Another common task used in machine learning which is ripe for parallelization is distance calculation. Euclidean distance is a very common metric which requires calculation over and over again in numerous algorithms, including k-means clustering. Since the individual distance calculations of successive iterations are not dependent on other calculations of the same iteration, these calculations could be performed in parallel (if we forget our memory management overhead as a potential bottleneck to contend with).
Fig. 5: k-fold Cross-validation.
While these aforementioned shared statistical tasks could benefit from efficiency of execution, there is an additional aspect of the machine learning data flow which could potentially allow for even more significant gains. A common evaluation technique regularly employed in machine learning model validating is k-fold cross-validation, involving the intensive, not-necessarily sequential processing of dataset segments. k-fold cross-validation is a deterministic method for model building, achieved by leaving out one of k segments, or folds, of a dataset, training on all k-1 segments, and using the remaining kth segment for testing; this process is then repeated k times, with the individual prediction error results being combined and averaged in a single, integrated model. This provides variability, with the goal of producing the most accurate predictive models possible.
This extensive model validating, when performed sequentially, can be relatively time-consuming, especially when each fold is paired with a computationally expensive algorithm task such as linear regression matrix multiplication. As k-fold cross-validation is a standard method for predicting a given machine learning algorithm’s error rate, attempting to increase the speed by which this prediction occurs seems particularly worthy of effort. A very high level view of doing so is implied previously in this article.

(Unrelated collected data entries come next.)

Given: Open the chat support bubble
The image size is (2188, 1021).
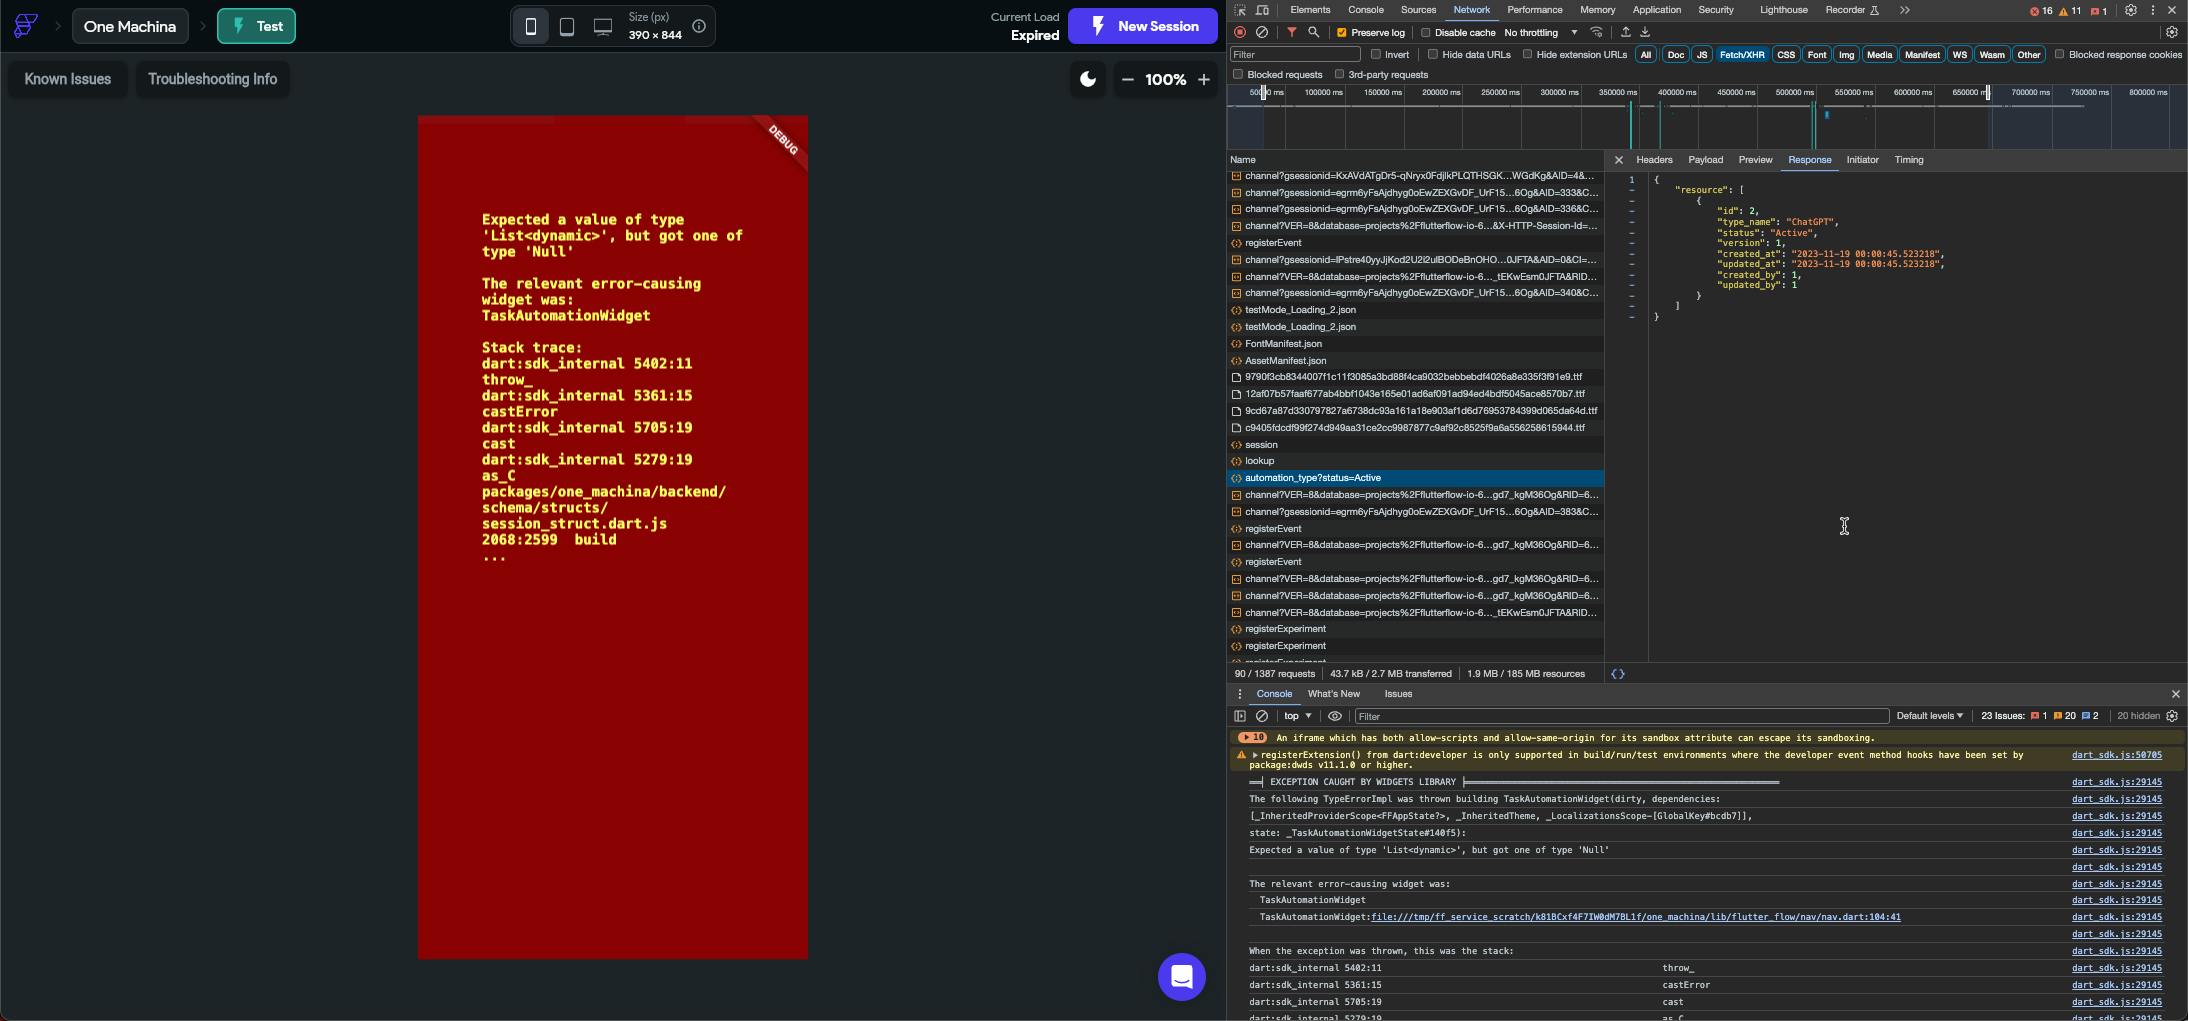Looking at the screenshot, I should click(x=1181, y=977).
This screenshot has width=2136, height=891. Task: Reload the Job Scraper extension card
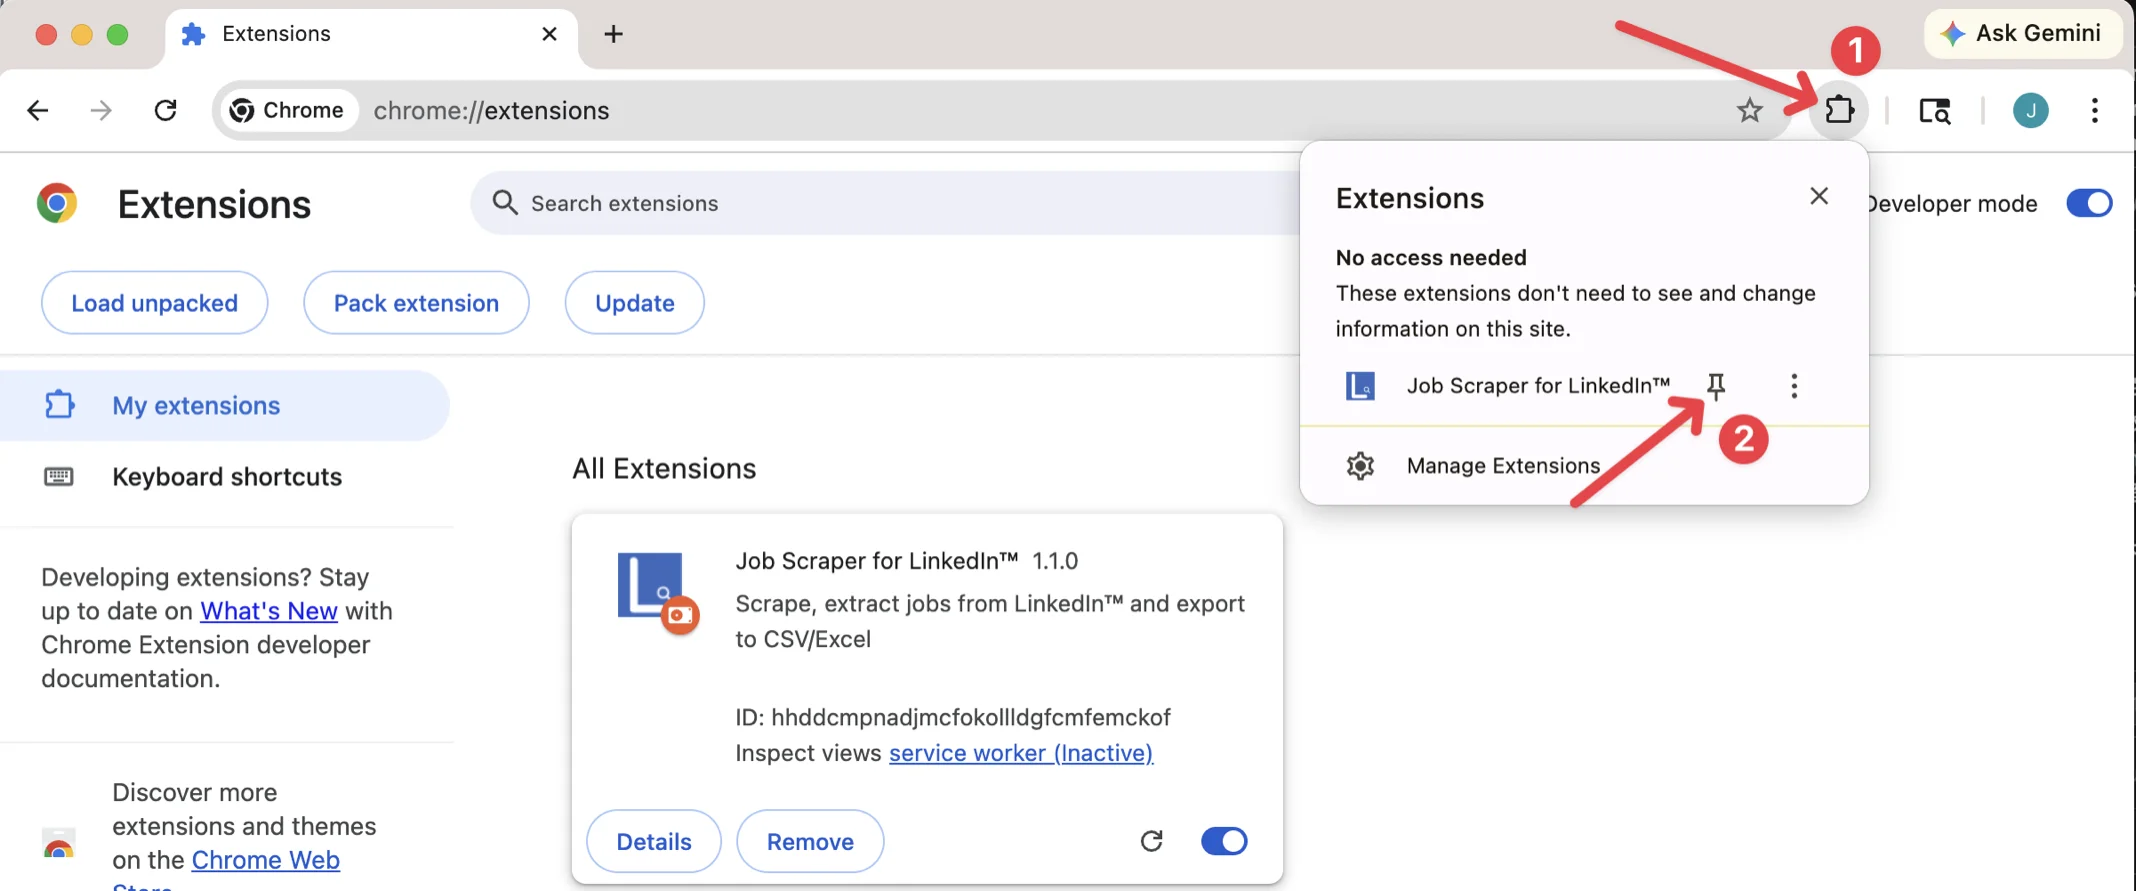pos(1151,841)
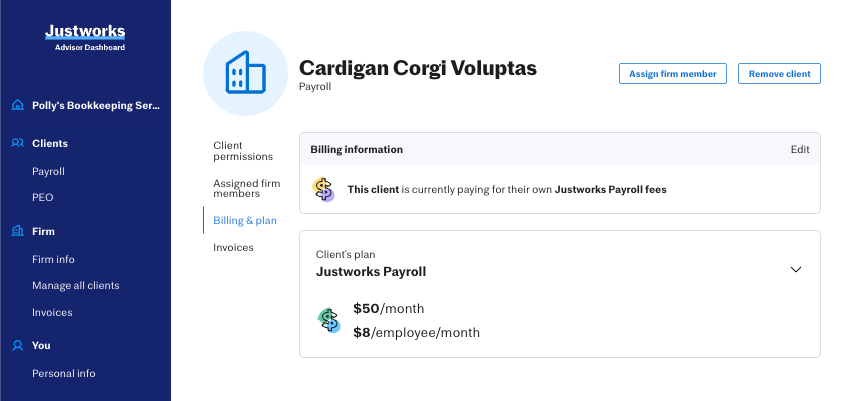Click the Clients people icon in sidebar
The width and height of the screenshot is (858, 401).
17,143
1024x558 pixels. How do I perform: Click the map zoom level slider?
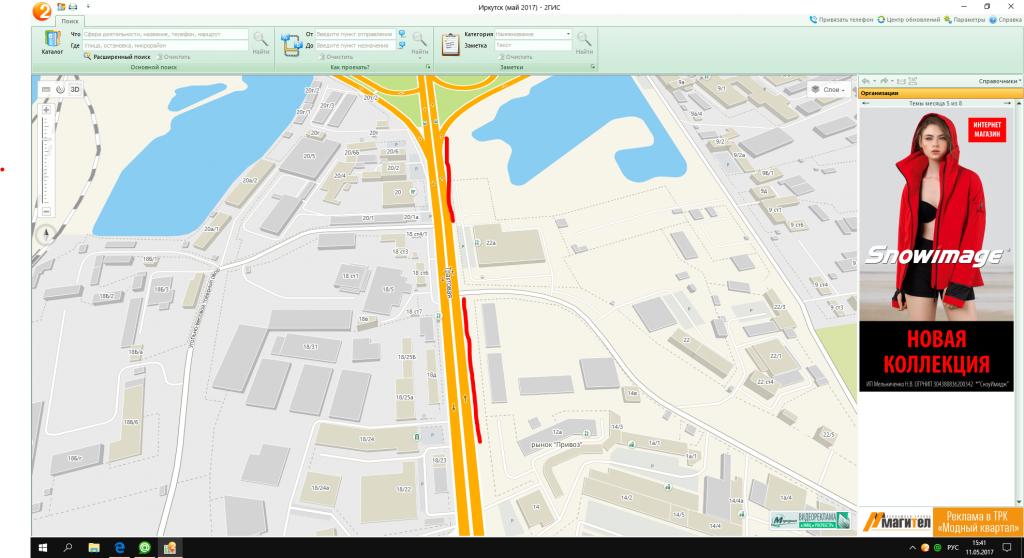coord(46,160)
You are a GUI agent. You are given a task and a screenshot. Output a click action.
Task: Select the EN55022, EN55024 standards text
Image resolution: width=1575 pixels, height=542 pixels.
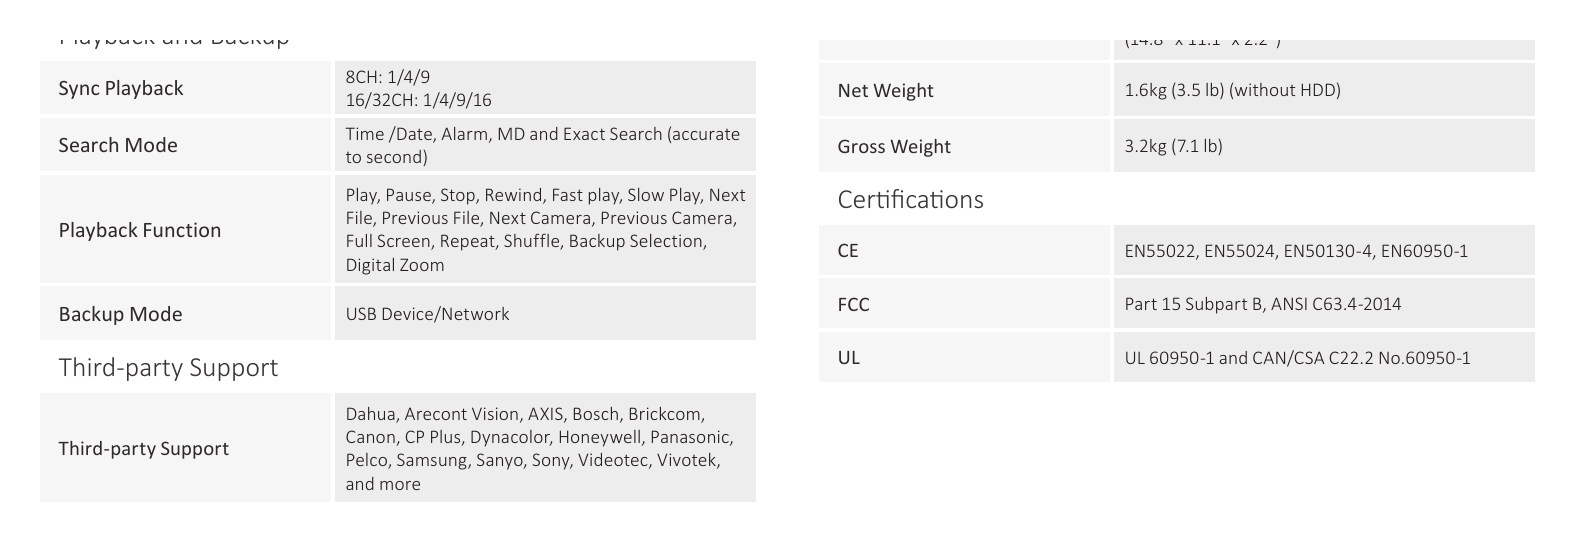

A consideration for those using Python goes beyond algorithm design, and relates to optimized native code and runtime comparisons with parallel implementations. While beyond the scope of this discussion, you may want to read more about this topic here.
Thinking algorithmically is necessary to leverage finite computational resources in any situation, and is no different with machine learning. With some clever thinking, an in-depth understanding of what you are attempting, and a collection of tools and their documentation, you never know what you may be able to achieve. Trust me when I say that, after doing some related work in grad school, finding opportunities to experiment with take much less time than you might think. Familiarize yourself with a code base, read a few tutorials, and get to work.
Parallel computing, GPUs, and traditional machine learning can be good friends, and I challenge you to dig deeper and discover the potential for yourself.